Given text ▸
--- START ---
The global surge in ransomware and zero-day malware has ushered in an explosion of innovation in the area of machine learning as a cybersecurity defense strategy. Often used interchangeably with “analytics” and “artificial intelligence (AI),” the term “machine learning” has also engendered a great deal of confusion.
In essence, machine learning and analytics transform data into insights that enable better decision-making. In the cybersecurity realm, these math-based processes collect and interpret security event data in various formats from multiple sources with the aim of identifying specific threat characteristics. Ultimately, machine learning can be summed up in two words: statistical comparison. Vast amounts of data are churned by computers using algorithms that compares features. The results of machine learning-based statistical comparison help security analysts decide whether something is malicious or benign, determine whether it has the potential to cause harm, and, if so, take appropriate action.
--- END ---
Work required ▸
Reproduce word for word the stretch of the passage on machine learning in cybersecurity from "In essence, machine" through "take appropriate action.". The listing comes from a different source than the text above.

Dataset section ▸
--- START ---
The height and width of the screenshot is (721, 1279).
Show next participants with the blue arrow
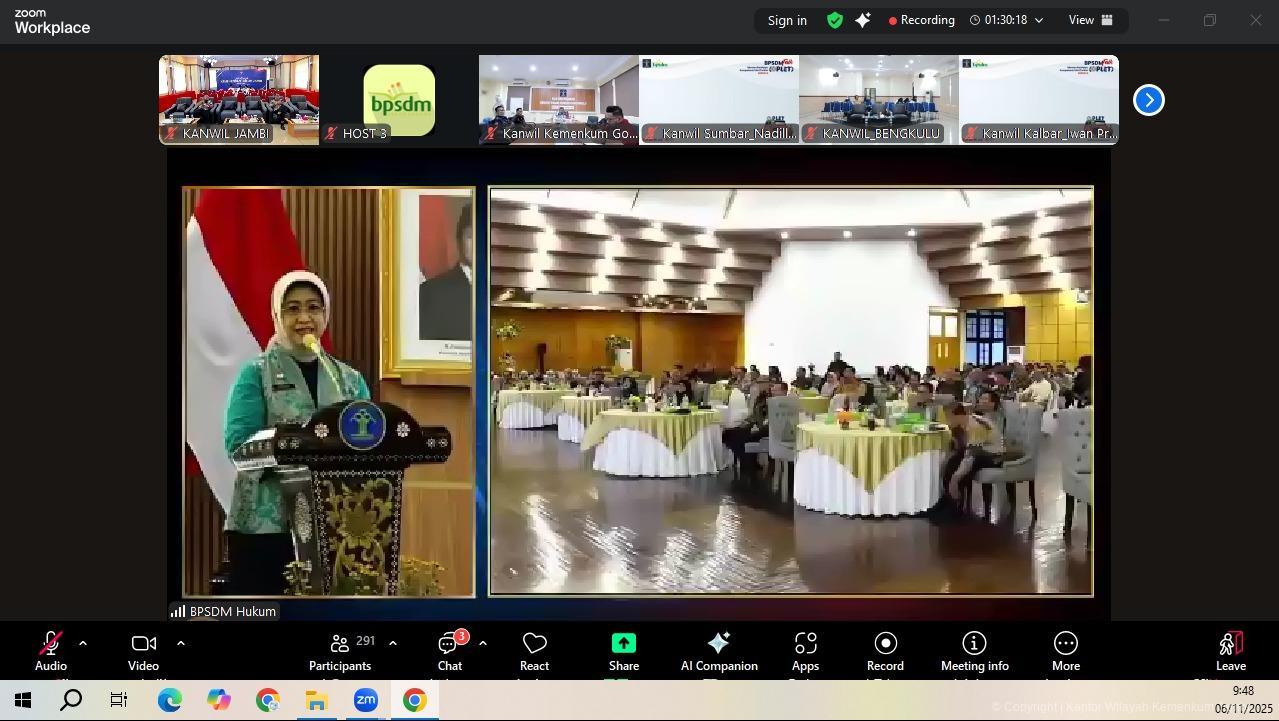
--- END ---
Task output ▸
In essence, machine learning and analytics transform data into insights that enable better decision-making. In the cybersecurity realm, these math-based processes collect and interpret security event data in various formats from multiple sources with the aim of identifying specific threat characteristics. Ultimately, machine learning can be summed up in two words: statistical comparison. Vast amounts of data are churned by computers using algorithms that compares features. The results of machine learning-based statistical comparison help security analysts decide whether something is malicious or benign, determine whether it has the potential to cause harm, and, if so, take appropriate action.